If browser vendors really cared, they would disable javascript on non-https sites.

	▲	GoblinSlayer a day ago \| parent [-]
		https://googleprojectzero.blogspot.com/2025/03/blasting-past...

▲

fc417fc802 2 days ago | parent | prev [-]

> they increasingly attempt HTTPS to a site first even if linked/typed as http

And can generally be configured by the user not to downgrade to http without an explicit prompt.

Honestly I disagree with the refusal to support various APIs over http. Making the (configurable last I checked) prompt mandatory per browser session would have sufficed to push all mainstream sites to strictly https.

▲

JoshTriplett 2 days ago | parent [-]

> And can generally be configured by the user not to downgrade to http without an explicit prompt.

Absolutely, and this works quite well on the current web.

> Honestly I disagree with the refusal to support various APIs over http.

There are multiple good reasons to do so. Part of it is pushing people to HTTPS; part of it is the observation that if you allow an API over HTTP, you're allowing that API to any attacker.

▲

fc417fc802 2 days ago | parent [-]

> if you allow an API over HTTP, you're allowing that API to any attacker.

In the scenario I described you're doing that only after the user has explicitly opted in on a case by case basis, and you're forcing a per-session nag on them in order to coerce mainstream website operators to adopt the secure default.
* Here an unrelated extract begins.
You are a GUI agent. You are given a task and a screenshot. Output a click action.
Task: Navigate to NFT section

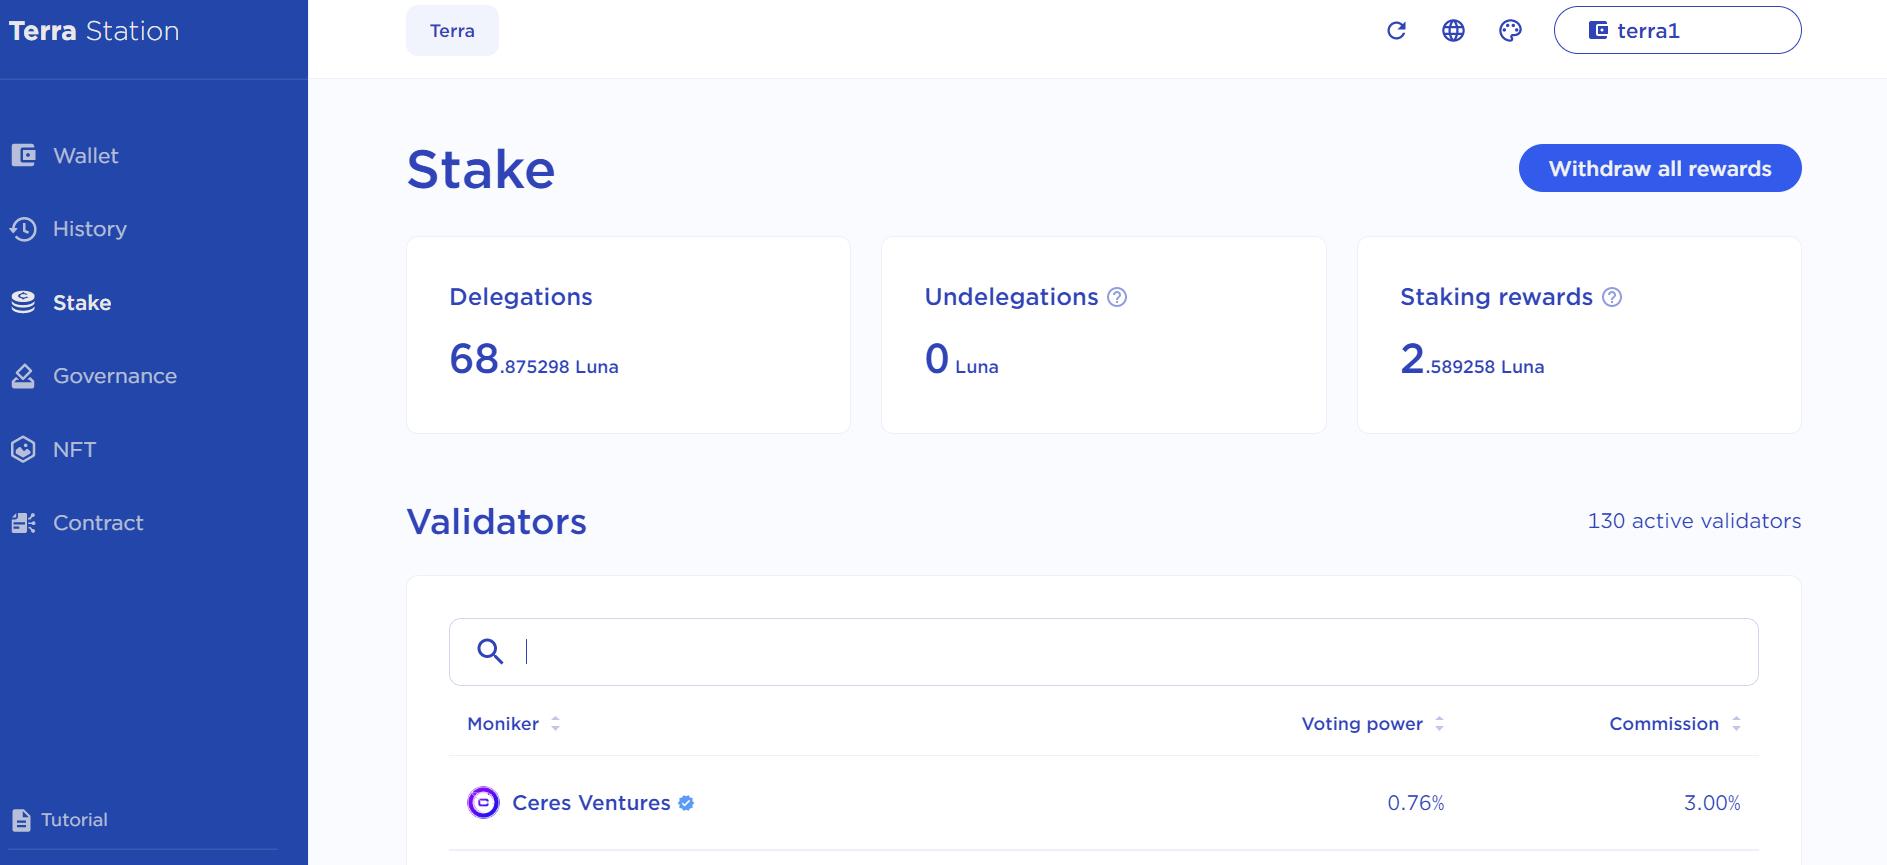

At that point it's functionally slightly more obtuse than adding an exception for a certificate (because those are persistent). Rejecting the latter on the basis of security is adopting a position that no amount of user discretion is acceptable. At least personally I'm comfortable disagreeing with that.

More generally, I support secure defaults but almost invariably disagree with disallowing users to shoot themselves in the foot. As an example, I expect a stern warning if I attempt to uninstall my kernel but I also expect the software on my device to do exactly what I tell it to 100% of the time regardless of what the developers might have thought was best for me.

▲

JoshTriplett 2 days ago | parent [-]

> More generally, I support secure defaults but almost invariably disagree with disallowing users to shoot themselves in the foot.

I agree with this. But also, there is a strong degree to which users will go track down ways (or follow random instructions) to shoot themselves in the foot if some site they care about says "do this so we can function!". I do think, in cases where there's value in collectively pushing for better defaults, it's sometimes OK for the "I can always make my device do exactly what I tell it to do" escape hatch to be "download the source and change it yourself". Not every escape hatch gets a setting, because not every escape hatch is supported.

	▲	fc417fc802 2 days ago \| parent [-]
		> escape hatch to be "download the source and change it yourself" In theory I agree. In practice building a modern browser is neither easy nor is it feasible to do so on an average computer. Given that a nag message would suffice to coerce all mainstream operators (thus accomplishing the goals I've seen stated) I'm left unconvinced. That said, I'm not particularly bothered since the trivial workaround is a self signed certificate and the user adding an exception. It's admittedly a case of principle rather than practice.